DATA EXCERPTS below:

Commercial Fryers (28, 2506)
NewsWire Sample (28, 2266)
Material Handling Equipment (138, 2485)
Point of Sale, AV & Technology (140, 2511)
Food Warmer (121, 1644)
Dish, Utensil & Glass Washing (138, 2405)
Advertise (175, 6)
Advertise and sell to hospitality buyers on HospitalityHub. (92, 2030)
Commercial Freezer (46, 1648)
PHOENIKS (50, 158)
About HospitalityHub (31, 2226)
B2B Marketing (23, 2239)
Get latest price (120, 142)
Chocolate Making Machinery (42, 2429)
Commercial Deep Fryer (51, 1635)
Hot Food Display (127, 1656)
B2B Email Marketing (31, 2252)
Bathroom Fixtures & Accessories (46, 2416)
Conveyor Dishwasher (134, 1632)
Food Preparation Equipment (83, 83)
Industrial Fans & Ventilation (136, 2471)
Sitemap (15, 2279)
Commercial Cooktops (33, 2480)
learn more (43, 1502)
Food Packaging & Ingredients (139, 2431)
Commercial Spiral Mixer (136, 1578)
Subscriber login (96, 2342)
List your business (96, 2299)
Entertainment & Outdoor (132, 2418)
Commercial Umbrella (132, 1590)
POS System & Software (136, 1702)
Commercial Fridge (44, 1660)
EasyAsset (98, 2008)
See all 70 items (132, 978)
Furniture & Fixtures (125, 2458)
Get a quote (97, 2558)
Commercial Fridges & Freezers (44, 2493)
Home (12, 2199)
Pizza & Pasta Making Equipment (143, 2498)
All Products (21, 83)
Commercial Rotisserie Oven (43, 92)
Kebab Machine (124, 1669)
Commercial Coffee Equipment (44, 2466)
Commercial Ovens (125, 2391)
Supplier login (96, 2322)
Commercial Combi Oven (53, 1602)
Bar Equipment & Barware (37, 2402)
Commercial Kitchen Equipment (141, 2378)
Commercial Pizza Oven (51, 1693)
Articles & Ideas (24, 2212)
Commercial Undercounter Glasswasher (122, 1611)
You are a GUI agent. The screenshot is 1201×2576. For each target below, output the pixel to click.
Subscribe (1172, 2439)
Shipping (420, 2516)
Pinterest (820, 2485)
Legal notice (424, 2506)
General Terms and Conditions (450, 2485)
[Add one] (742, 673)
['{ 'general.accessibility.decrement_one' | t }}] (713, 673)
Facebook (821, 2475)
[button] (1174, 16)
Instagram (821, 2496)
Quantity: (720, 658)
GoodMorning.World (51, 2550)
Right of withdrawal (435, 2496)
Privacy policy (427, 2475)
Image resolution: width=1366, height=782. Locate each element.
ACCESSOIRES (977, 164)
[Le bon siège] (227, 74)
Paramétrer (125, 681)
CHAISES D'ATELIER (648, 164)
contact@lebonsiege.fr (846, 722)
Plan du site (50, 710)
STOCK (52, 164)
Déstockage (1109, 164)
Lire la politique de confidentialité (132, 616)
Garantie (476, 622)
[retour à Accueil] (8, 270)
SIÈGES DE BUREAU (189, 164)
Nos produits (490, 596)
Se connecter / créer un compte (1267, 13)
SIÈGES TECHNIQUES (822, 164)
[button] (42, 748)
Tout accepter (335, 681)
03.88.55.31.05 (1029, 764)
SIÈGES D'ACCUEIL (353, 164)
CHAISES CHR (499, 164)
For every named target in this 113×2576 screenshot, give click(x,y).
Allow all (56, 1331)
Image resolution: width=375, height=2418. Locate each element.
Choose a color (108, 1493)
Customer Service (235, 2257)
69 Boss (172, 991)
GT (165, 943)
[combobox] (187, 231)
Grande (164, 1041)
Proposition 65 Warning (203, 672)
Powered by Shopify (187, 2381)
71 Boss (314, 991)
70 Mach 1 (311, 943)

End of DATA EXCERPTS.

Only a number is wanted here: how many lines of the data hold the string "Food".

WRITTEN ANSWER — 4